The stateless architecture of Elasticsearch Serverless

Exploring the stateless architecture of Elasticsearch Serverless. Learn how the stateful architecture was transformed into stateless for Serverless.

Free yourself from operations with Elastic Cloud Serverless. Scale automatically, handle load spikes, and focus on building—start a 14-day free trial to test it out yourself!

You can follow these guides to build an AI-Powered search experience or search across business systems and software.

We're thrilled to announce the publication of our new peer-reviewed paper, Serverless Elasticsearch: the Architecture Transformation from Stateful to Stateless, which was accepted and presented at the industrial track of the 2025 Association for Computing Machinery (ACM) Symposium on Cloud Computing (SoCC). The paper gives a concise view of our recent innovations in Elasticsearch. At Elastic, we’re relentlessly focused on the future of search. From optimizing performance to simplifying operations, our teams are always exploring what's next.

This paper isn't just an academic exercise. It's a foundational exploration of how the core of a search engine could be reimagined for a purely serverless world. We decouple storage from compute: Data lives in a cloud blob store with virtually infinite storage and scalability. That vision is the main driver behind our Elastic Cloud Serverless offering: seamless search over massive datasets, with the economics and operational simplicity of serverless.

The challenge: Rethinking stateful search for the cloud

For decades, search engines have been powerful, stateful systems. Deploying a production-grade cluster like Elasticsearch has meant:

  • Provisioning servers and managing storage.
  • Carefully tuning configurations for cost, performance, and reliability.
  • Paying for idle capacity when workloads are spiky or unpredictable.
  • Significant operational effort to scale up and down.

Modern cloud platforms have made some of this easier, but the fundamental tension remains:

Can we build a search engine that delivers the power and rich query capabilities of Elasticsearch with the economics and operational simplicity of a serverless architecture?

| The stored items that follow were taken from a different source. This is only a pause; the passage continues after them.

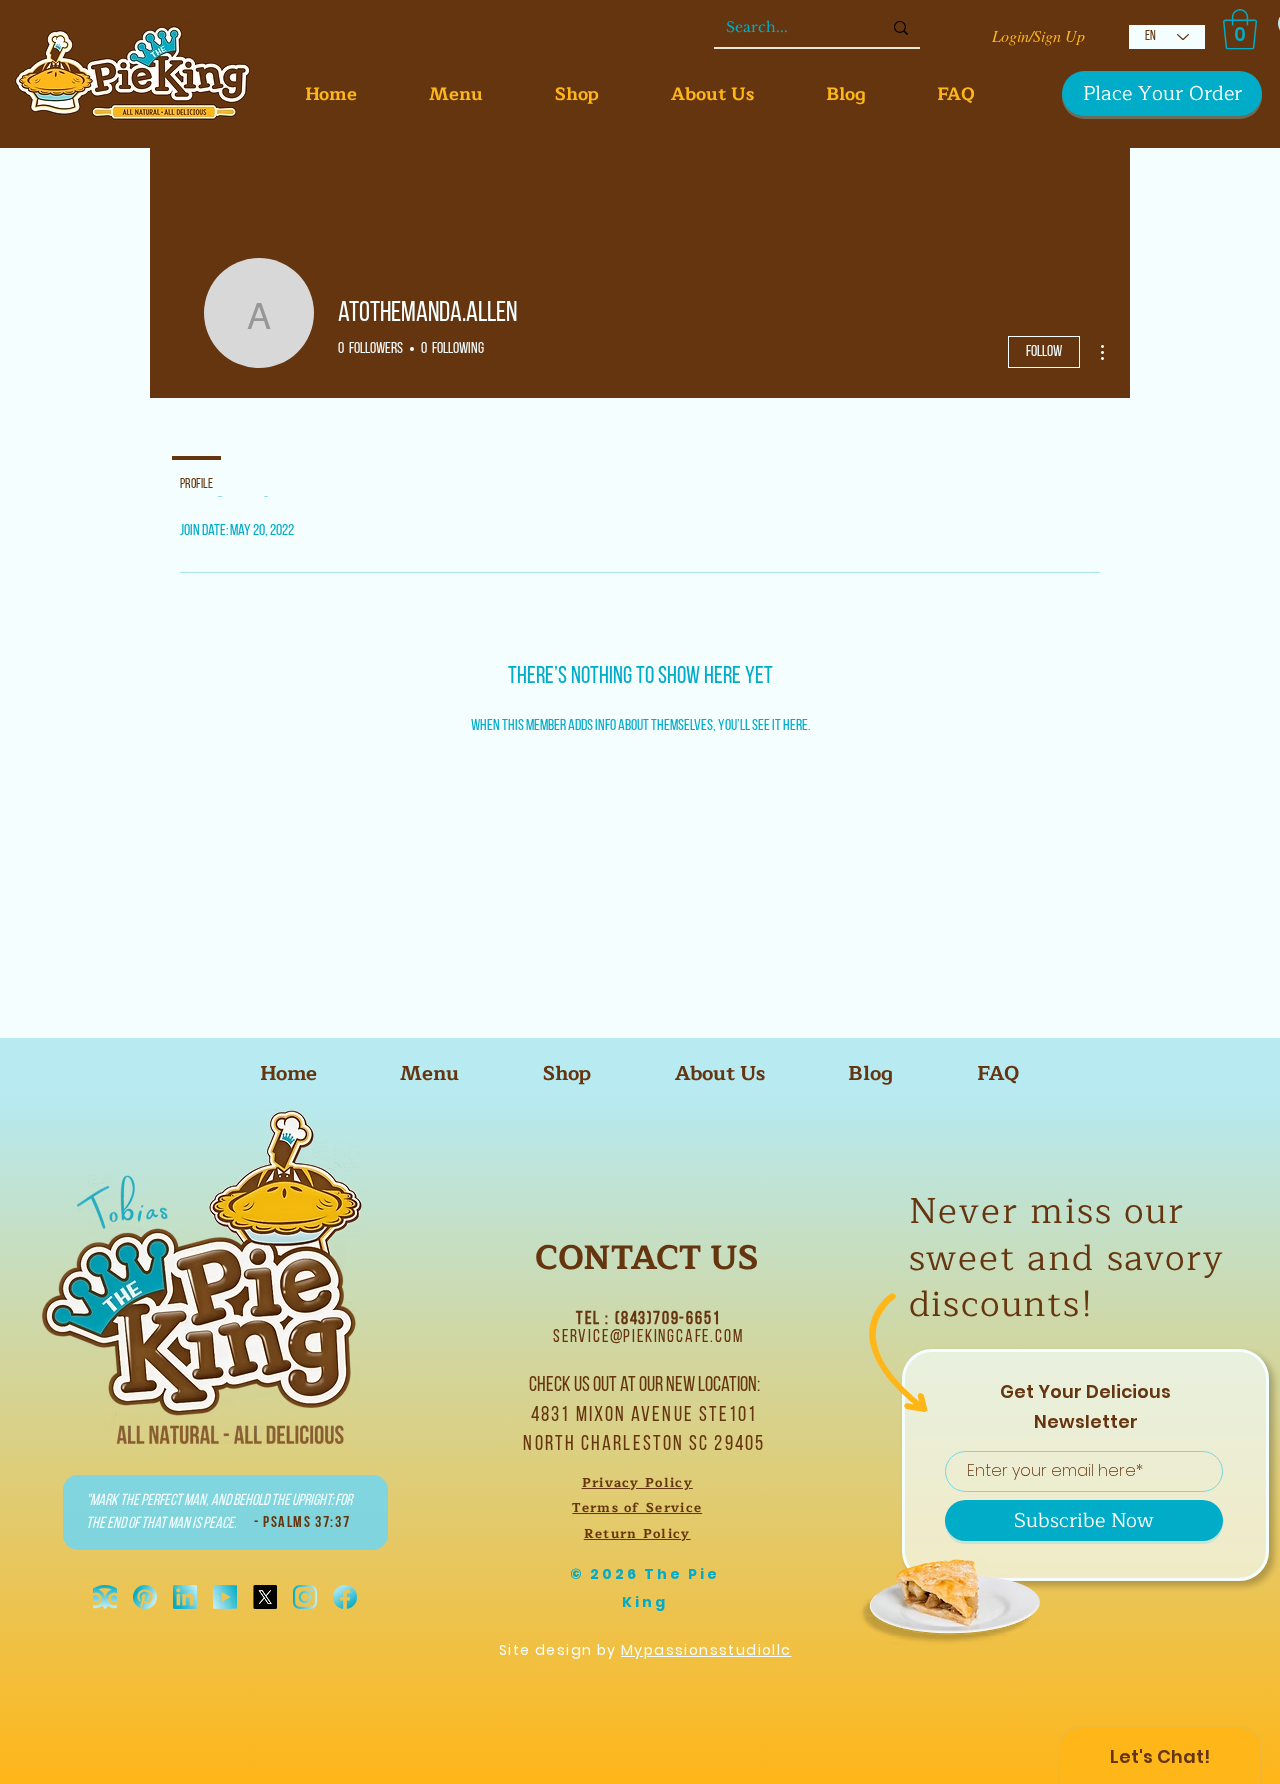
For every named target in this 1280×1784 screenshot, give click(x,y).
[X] (265, 1597)
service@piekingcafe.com (648, 1338)
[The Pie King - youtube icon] (225, 1597)
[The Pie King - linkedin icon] (185, 1597)
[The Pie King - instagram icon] (305, 1597)
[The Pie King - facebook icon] (345, 1597)
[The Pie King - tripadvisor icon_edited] (105, 1597)
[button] (1240, 29)
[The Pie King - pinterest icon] (145, 1597)
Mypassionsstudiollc (706, 1650)
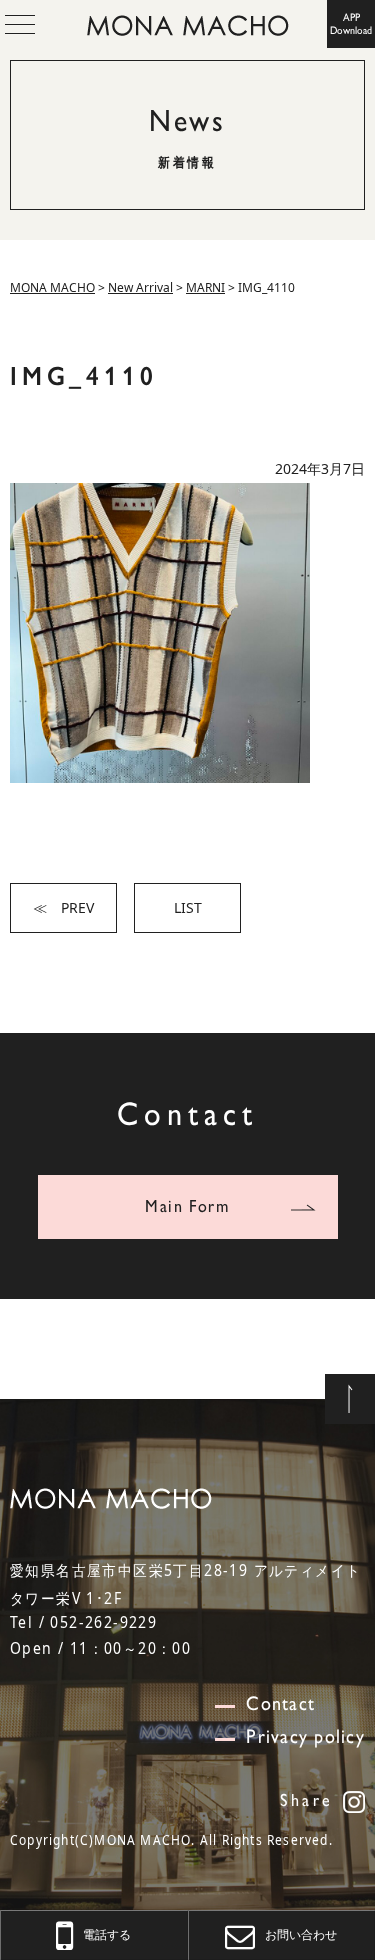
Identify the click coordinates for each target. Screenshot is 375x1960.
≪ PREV (63, 907)
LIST (188, 907)
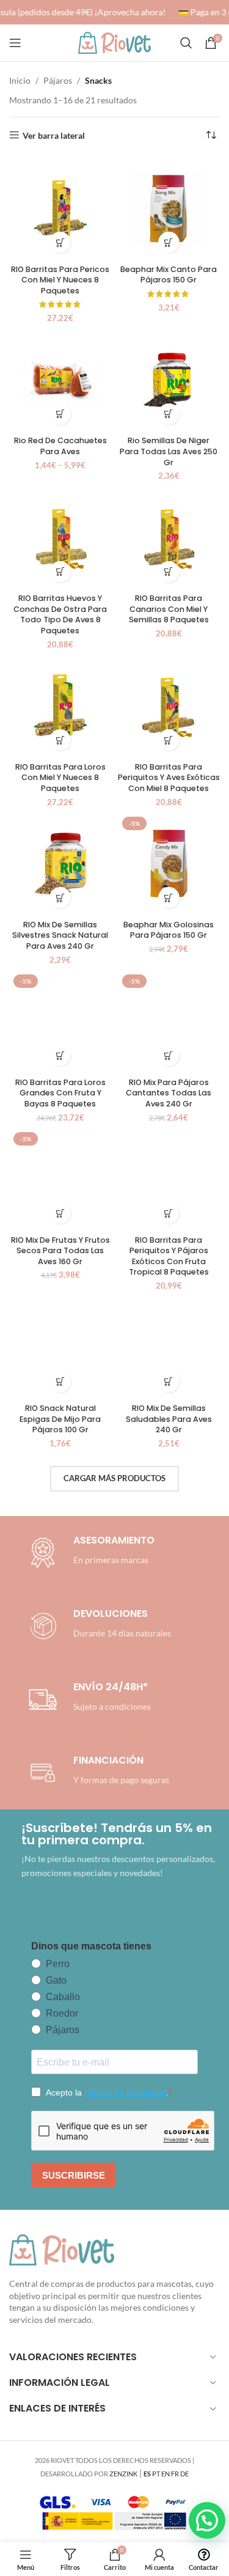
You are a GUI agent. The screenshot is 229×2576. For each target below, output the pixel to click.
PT (156, 2474)
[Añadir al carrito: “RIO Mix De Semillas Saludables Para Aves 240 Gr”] (169, 1382)
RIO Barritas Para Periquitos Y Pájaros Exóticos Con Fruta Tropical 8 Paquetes (169, 1256)
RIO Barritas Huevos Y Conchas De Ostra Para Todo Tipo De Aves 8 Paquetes (60, 614)
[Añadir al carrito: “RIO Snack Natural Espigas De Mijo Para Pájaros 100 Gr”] (60, 1382)
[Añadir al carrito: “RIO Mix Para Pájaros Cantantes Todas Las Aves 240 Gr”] (169, 1055)
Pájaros (57, 80)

That question drove our research.

Our key contributions

The paper presents concrete innovations that make Elasticsearch Serverless possible:

  • Object store as single source of truth: We offload index data, the transaction log (translog), and cluster state to a cloud object store. That eliminates replica shards for durability and makes the object store the sync point between indexing and search.
  • "Thin" (stateless) shards: Shards recover and relocate quickly across nodes without copying large amounts of data. Disks are used only for caching, not for persistent storage.
  • Batched compound commits (BCC): We wrap index commits in a custom format, cutting upload costs, while keeping the same read-after-write semantics as Elasticsearch.
  • Batched translog uploads: Translog uploads are batched at the node level, cutting upload costs.
  • Smart garbage collection: We track the usage of BCCs and translogs we’ve uploaded, and we delete them once they’re unused, to reduce storage footprint and retention costs.
  • Autoscaling: We scale automatically with ingestion and search load so clients can call APIs without managing cluster size.

The bottom line: In our experiments, Elasticsearch Serverless achieves up to twice the indexing throughput of stateful Elasticsearch on comparable hardware and scales linearly with autoscaling to match ingestion load.

Visualizing the architecture

Figure 1 in the paper gives a clear side-by-side view: stateful Elasticsearch versus the new stateless architecture Elasticsearch Serverless.

Stateful Elasticsearch (top): Familiar data tiers: hot, warm, cold, frozen. Data lives on local disks; primaries and replicas are spread across nodes; colder tiers may use searchable snapshots on an object store.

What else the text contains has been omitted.